Provided passage:
= = = =
Fayetteville Library Board To Offer To Buy City Hospital Property

Cars fill the parking lot at the Fayetteville City Hospital facility on North School Avenue in June 2011.
Cars fill the parking lot at the Fayetteville City Hospital facility on North School Avenue in June 2011.

FAYETTEVILLE —A $2 million offer by the Fayetteville Public Library Board will be made to the Washington Regional Medical Center to buy the City Hospital property south of the library.

The board determined the dollar amount during a special meeting Monday night. The $2 million will come from the library reserve, and use of that money will not jeopardize programs and services offered to the public, David Johnson, library director, said.

At A Glance

Fayetteville Public Library Expansion

The Fayetteville Public Library plans to almost double its square footage, if it’s able to purchase the City Hospital property from the Washington Regional Medical Center. The library would use up to 55 percent of the 4.19 acres, according to a library plan.

• Current library space: 88,000 square feet

• Additional Area: 80,000 square feet

• Current parking spaces: 207

• Additional parking spaces: 373

Source: Fayetteville Public Library

Board members said they know their offer will likely not match other bids offered to the hospital. A July appraisal commissioned by the library values the property at $3.27 million.
= = = =
Things to do:
1. Using the article on the library board's offer, answer each question briefly.
(a) How much will the Fayetteville Public Library Board offer for the City Hospital property?
(b) How many parking spaces does the library currently have?
(c) What value did the July appraisal commissioned by the library give the property?
2. Reproduce the stretch of the article on the library board's offer from "The board determined" through "a library plan.", word for word.
The rows come from a separate source and have no connection to the article.
= = = =
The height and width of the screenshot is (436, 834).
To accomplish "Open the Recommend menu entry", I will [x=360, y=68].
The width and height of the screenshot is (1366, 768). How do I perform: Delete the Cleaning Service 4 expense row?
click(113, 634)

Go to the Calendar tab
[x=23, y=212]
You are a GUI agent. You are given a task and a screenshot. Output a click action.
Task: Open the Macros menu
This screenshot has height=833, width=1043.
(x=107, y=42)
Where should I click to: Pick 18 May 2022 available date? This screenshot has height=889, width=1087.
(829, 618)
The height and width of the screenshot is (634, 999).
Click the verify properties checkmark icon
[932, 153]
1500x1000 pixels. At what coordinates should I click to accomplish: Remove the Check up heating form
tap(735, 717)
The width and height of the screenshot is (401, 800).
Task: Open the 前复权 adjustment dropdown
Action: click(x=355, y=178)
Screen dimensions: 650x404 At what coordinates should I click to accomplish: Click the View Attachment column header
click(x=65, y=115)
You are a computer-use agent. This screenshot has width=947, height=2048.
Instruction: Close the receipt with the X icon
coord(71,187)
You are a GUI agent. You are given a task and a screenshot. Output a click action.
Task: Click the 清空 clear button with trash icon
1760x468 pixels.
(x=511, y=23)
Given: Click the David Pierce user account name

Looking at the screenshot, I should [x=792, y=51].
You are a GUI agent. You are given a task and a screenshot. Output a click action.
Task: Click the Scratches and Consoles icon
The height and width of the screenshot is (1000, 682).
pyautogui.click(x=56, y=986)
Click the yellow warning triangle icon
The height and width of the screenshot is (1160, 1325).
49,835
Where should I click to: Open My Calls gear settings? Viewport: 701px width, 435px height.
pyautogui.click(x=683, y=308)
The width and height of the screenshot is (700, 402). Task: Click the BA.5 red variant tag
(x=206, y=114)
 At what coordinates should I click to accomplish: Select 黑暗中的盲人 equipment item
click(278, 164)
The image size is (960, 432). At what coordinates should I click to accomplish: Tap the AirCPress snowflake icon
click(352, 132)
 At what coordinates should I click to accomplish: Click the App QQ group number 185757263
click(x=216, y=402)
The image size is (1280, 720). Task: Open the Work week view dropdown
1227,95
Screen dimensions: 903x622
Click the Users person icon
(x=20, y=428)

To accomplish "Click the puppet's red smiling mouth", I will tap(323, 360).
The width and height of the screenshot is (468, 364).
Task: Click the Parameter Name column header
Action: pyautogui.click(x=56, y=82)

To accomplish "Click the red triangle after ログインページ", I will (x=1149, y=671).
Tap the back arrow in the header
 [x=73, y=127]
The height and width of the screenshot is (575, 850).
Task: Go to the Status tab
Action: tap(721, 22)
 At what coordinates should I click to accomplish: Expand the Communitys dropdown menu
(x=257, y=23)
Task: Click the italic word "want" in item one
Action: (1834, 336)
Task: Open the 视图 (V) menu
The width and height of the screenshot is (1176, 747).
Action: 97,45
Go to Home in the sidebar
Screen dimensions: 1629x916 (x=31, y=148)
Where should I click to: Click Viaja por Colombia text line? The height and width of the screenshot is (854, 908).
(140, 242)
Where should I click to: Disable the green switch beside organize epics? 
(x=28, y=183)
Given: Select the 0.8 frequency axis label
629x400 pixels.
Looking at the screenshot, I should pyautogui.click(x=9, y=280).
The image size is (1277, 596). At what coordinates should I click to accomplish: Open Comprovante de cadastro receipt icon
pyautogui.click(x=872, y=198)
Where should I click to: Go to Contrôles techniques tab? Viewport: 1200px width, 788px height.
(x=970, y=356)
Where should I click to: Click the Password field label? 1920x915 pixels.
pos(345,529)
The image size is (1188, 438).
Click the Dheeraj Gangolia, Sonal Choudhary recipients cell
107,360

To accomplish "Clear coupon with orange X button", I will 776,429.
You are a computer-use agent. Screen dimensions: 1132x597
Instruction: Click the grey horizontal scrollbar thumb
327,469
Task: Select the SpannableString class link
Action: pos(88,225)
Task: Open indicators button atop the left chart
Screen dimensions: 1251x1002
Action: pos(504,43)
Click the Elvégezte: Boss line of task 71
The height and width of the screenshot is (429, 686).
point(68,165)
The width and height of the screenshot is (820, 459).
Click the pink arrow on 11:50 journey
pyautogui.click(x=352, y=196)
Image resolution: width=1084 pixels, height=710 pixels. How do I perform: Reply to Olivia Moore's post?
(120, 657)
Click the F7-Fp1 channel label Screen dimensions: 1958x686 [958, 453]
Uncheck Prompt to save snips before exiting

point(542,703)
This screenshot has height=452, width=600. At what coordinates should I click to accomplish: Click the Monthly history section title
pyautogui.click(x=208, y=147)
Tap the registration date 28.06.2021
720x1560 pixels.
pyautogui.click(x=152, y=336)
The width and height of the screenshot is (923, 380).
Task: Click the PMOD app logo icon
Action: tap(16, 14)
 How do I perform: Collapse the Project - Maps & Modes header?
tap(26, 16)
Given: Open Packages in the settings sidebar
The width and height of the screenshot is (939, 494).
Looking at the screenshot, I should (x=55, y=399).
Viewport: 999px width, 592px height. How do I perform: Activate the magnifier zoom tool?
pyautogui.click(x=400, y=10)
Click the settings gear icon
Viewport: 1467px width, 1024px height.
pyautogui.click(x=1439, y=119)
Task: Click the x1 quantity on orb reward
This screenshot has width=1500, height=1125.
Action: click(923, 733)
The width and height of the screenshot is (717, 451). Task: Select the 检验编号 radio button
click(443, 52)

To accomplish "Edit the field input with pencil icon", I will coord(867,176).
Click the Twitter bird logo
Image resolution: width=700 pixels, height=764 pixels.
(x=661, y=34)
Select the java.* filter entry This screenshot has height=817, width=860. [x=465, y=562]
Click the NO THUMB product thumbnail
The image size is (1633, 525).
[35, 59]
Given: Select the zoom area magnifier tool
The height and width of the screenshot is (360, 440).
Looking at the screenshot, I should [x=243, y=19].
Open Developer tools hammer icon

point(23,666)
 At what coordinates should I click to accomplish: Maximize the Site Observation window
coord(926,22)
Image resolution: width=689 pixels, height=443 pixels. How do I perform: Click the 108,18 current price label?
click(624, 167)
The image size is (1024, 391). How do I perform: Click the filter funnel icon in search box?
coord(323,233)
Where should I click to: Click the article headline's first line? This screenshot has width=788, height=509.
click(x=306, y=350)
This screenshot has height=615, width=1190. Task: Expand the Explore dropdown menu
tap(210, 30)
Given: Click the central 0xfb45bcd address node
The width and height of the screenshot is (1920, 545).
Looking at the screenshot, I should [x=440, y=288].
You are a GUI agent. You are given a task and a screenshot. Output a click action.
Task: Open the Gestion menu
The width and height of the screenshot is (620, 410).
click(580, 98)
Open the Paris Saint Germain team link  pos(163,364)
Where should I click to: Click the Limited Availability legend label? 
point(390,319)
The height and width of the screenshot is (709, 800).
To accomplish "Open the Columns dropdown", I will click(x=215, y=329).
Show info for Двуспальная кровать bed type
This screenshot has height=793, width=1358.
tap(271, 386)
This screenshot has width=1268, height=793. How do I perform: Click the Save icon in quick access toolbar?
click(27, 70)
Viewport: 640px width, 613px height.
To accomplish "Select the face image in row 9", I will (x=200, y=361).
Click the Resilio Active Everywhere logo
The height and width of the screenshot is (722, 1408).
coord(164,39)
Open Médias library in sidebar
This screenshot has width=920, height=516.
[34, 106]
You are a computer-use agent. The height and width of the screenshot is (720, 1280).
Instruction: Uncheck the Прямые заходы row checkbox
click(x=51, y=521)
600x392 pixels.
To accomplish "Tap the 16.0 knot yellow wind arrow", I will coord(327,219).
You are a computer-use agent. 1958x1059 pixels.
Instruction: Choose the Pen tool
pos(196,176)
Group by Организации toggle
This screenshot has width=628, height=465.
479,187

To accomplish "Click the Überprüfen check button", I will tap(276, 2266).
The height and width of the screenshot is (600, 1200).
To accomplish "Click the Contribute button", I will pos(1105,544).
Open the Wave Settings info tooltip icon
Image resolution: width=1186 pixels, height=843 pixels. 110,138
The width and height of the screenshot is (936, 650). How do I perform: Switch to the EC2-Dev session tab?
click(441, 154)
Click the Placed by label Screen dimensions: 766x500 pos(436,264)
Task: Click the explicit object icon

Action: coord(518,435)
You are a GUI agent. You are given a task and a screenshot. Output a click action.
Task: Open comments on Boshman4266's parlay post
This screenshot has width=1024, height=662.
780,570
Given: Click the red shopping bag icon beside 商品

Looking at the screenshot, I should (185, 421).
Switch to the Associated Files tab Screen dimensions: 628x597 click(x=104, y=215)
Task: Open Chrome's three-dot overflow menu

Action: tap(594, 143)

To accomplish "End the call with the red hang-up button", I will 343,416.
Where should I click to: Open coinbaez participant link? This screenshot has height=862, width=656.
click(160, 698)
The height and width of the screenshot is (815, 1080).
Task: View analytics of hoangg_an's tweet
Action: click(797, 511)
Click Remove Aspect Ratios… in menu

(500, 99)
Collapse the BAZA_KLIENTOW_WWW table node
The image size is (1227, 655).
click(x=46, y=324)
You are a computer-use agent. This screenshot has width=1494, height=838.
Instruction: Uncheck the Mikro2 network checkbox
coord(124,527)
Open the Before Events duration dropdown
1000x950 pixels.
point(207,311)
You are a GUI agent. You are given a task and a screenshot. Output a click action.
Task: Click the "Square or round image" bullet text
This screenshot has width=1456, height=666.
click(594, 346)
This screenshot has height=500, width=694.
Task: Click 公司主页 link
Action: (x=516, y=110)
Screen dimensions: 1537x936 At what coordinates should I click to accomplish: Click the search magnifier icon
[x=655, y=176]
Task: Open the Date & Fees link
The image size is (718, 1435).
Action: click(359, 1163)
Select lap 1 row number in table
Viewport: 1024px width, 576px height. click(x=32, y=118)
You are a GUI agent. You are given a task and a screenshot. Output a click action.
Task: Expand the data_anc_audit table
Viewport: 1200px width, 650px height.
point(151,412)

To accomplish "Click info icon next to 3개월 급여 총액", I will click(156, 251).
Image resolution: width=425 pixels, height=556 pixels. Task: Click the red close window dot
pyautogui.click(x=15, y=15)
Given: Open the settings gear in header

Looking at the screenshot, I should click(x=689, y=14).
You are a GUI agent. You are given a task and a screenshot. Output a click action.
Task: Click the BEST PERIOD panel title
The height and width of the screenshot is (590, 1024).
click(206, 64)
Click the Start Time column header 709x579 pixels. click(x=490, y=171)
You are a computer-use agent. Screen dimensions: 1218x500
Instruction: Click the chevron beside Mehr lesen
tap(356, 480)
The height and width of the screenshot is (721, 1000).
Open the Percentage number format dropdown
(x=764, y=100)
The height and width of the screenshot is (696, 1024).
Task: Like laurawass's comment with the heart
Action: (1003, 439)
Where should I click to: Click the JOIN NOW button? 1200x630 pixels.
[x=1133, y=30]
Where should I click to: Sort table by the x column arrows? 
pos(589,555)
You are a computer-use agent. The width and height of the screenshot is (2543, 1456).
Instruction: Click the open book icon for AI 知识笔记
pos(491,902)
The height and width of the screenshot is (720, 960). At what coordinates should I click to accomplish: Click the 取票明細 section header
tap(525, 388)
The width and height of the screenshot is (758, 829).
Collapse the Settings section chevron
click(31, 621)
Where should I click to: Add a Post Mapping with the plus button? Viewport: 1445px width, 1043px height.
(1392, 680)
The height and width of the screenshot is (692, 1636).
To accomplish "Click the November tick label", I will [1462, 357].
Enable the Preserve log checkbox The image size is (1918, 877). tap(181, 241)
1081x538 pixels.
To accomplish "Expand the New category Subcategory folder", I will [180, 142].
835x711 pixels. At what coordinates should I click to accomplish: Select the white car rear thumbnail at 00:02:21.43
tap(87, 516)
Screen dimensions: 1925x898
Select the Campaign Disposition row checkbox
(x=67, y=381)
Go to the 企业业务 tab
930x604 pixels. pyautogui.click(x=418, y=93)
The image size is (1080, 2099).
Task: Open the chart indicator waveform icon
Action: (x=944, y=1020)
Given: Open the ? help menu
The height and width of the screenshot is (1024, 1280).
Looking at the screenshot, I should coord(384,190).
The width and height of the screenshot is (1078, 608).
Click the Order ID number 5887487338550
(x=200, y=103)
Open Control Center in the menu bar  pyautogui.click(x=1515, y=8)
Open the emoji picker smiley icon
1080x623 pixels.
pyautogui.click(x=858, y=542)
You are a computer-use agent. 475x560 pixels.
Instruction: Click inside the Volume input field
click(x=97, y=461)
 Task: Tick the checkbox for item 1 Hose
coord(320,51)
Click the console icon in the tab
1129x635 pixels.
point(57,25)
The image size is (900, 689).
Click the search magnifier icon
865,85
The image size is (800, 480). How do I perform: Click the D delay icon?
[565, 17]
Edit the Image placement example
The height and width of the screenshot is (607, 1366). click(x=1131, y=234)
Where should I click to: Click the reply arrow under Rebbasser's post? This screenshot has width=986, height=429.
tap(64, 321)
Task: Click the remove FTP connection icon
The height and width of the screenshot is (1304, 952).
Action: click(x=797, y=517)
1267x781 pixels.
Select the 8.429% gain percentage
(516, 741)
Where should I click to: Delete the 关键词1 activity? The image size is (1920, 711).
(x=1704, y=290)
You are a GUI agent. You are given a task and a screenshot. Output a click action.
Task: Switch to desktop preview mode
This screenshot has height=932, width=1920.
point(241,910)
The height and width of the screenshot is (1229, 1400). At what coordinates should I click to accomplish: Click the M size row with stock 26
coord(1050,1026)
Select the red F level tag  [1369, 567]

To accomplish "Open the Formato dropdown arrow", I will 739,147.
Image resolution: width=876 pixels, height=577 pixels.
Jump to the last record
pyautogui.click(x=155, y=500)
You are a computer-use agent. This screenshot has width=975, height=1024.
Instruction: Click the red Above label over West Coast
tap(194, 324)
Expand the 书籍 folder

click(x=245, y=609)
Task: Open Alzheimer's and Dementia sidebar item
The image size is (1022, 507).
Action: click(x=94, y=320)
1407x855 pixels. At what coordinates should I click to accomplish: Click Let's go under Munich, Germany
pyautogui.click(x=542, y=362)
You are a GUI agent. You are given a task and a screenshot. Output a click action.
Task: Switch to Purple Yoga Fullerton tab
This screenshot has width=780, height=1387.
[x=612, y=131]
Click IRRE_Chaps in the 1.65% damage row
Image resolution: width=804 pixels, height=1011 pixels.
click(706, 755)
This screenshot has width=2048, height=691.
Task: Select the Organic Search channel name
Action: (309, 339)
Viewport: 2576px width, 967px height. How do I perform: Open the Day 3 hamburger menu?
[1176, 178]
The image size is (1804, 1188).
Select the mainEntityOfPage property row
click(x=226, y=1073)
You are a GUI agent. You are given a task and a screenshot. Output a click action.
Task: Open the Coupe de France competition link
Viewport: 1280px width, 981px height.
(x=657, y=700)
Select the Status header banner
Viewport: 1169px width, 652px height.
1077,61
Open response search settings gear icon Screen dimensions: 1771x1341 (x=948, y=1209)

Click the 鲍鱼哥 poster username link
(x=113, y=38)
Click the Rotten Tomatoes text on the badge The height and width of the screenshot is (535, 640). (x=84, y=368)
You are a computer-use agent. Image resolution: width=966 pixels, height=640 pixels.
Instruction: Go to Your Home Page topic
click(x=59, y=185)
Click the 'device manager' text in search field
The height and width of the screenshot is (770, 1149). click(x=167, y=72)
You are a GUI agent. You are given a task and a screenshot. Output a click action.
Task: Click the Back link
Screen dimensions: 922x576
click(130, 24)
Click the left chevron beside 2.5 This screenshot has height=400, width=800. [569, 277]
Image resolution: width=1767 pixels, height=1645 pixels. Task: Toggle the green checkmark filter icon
= = = =
Replies:
1.
(a) $2 million
(b) 207
(c) $3.27 million

2.
The board determined the dollar amount during a special meeting Monday night. The $2 million will come from the library reserve, and use of that money will not jeopardize programs and services offered to the public, David Johnson, library director, said.

At A Glance

Fayetteville Public Library Expansion

The Fayetteville Public Library plans to almost double its square footage, if it’s able to purchase the City Hospital property from the Washington Regional Medical Center. The library would use up to 55 percent of the 4.19 acres, according to a library plan.